The sin of Ananias, then, lay in this, that he gave a certain sum as if it were the whole. There was no necessity for his giving either the whole or the part. Had he hung back, when others were selling their possessions, he would have been pronounced ungenerous in comparison with them. Had he brought a part, making no mistake about it that it was only a part, when they were giving all, then he would have been not so generous. But when he brought a part as if it were the whole, he added to his former selfishness and avarice deceit and hypocrisy. If he did not in so many words tell a lie, he did what was equally heinous, he acted a lie.

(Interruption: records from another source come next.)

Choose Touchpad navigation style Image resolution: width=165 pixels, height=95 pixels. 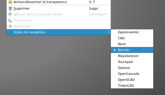[x=132, y=62]
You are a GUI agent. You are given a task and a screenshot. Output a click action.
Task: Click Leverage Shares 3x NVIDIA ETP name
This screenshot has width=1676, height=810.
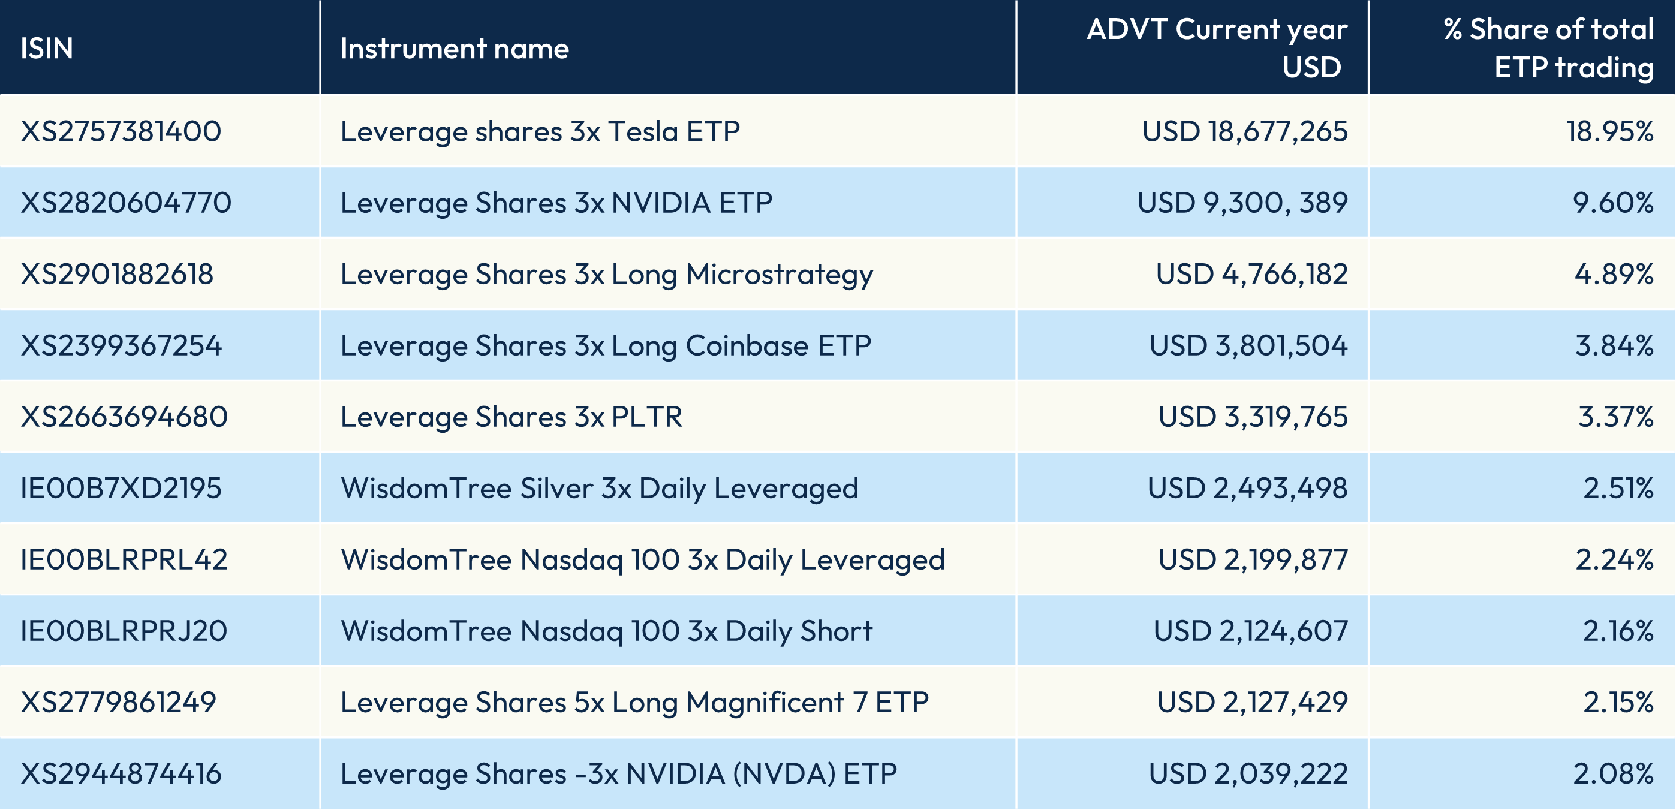point(556,203)
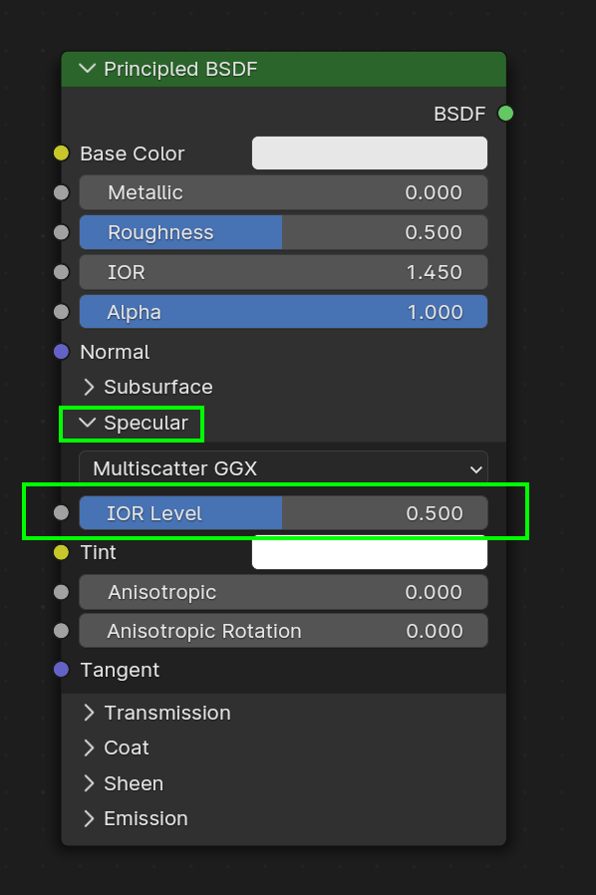Expand the Coat section

89,747
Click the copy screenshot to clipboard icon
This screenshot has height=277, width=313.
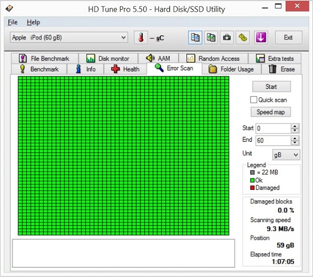(x=211, y=37)
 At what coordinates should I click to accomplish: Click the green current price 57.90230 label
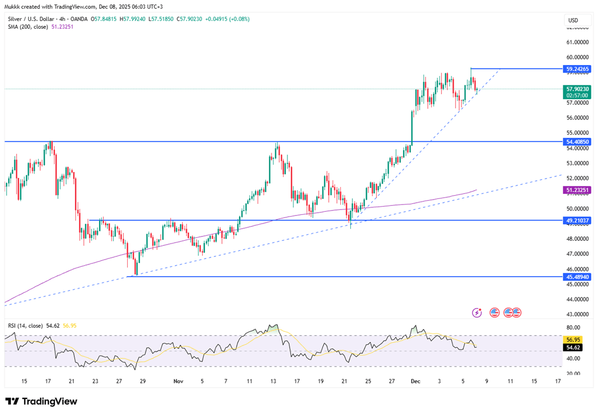pos(578,89)
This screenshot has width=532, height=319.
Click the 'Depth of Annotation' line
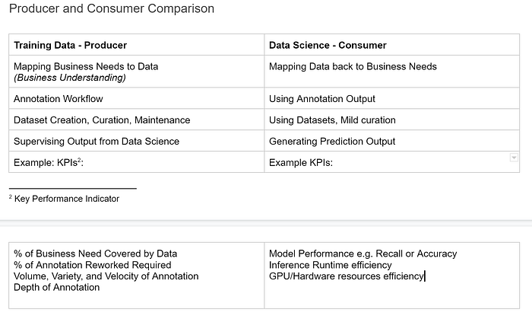(x=57, y=288)
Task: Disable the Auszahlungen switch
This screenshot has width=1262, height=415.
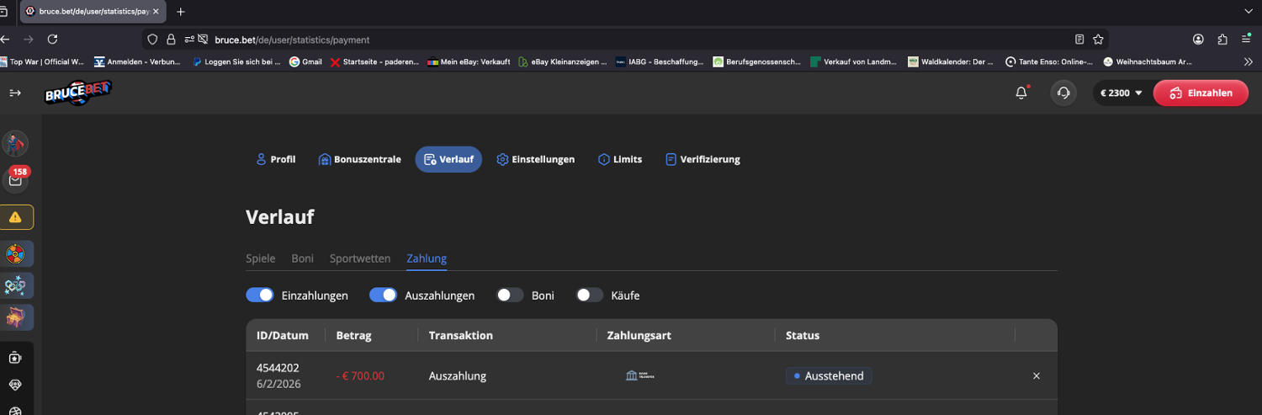Action: point(383,295)
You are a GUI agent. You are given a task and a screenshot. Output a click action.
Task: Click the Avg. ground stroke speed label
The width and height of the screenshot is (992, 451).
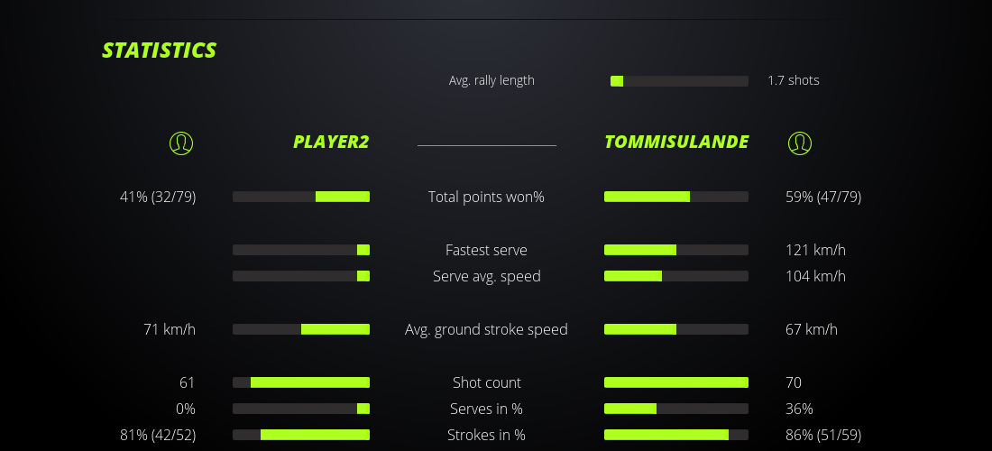tap(486, 329)
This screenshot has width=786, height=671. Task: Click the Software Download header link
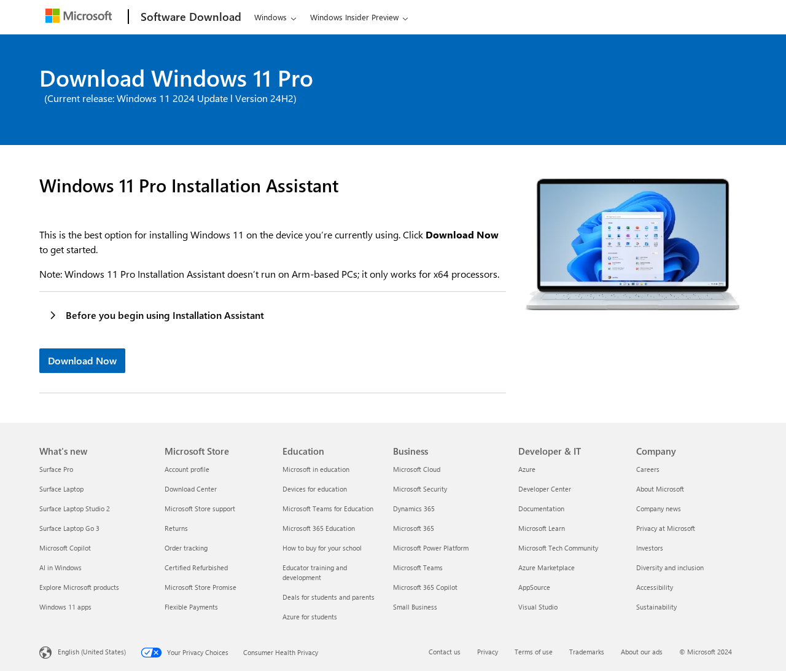click(x=190, y=17)
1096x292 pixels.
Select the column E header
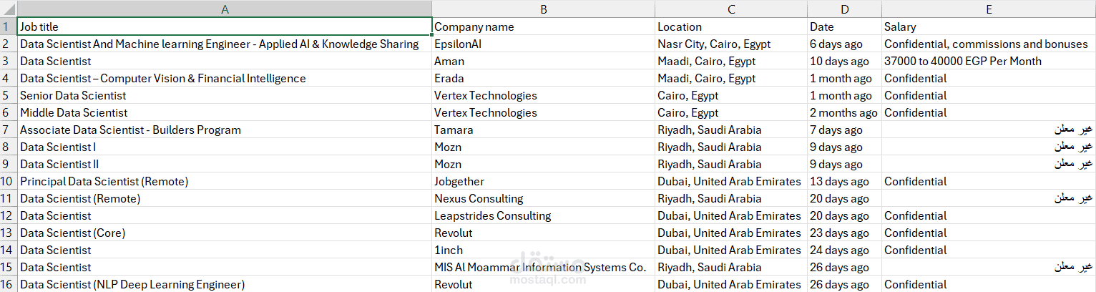[x=988, y=9]
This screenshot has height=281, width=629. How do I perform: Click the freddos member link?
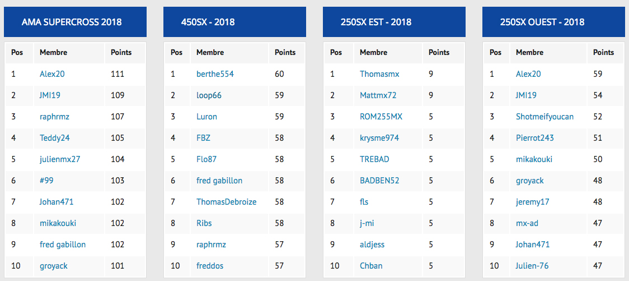(x=210, y=266)
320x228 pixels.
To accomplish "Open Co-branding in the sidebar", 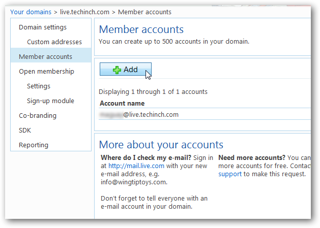I will click(38, 115).
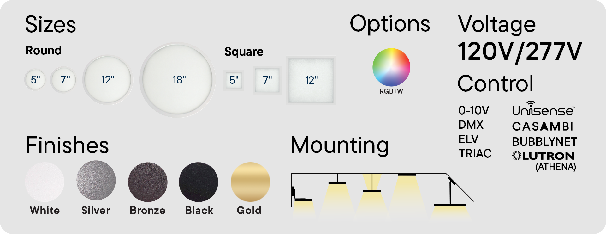
Task: Select the square 7" fixture
Action: point(267,80)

It is only when we thus clearly realise the enormity of Ananias’s sin, that we can understand the reason of the dreadful doom that followed. “And Ananias, hearing these words, fell down, and gave up the ghost” (ver. 5). The judgment came not from men, but from God. As it was in God’s sight—the sight of the living and heart-searching God—that the sin had been committed: so it was by the direct “visitation of God” that it was now punished.
Nor was the awful lesson yet over. Three hours had scarcely elapsed since the young men had carried forth her husband, and buried him, when Sapphira, “not knowing what was done, came in.” “And Peter answered unto her”—answered her look of amazement as she regarded the awe-struck faces of those present—“Tell me, whether ye sold the land for so much?” “Yea, for so much,” she replied, adhering to the unholy compact into which, with Ananias, she had entered, and adding deceit in speech to his deceit in act. “But Peter said unto her, How is it that ye have agreed together to tempt the Spirit of the Lord? behold, the feet of them which have buried thy husband are at the door, and they shall carry thee out” (verses 8, 9).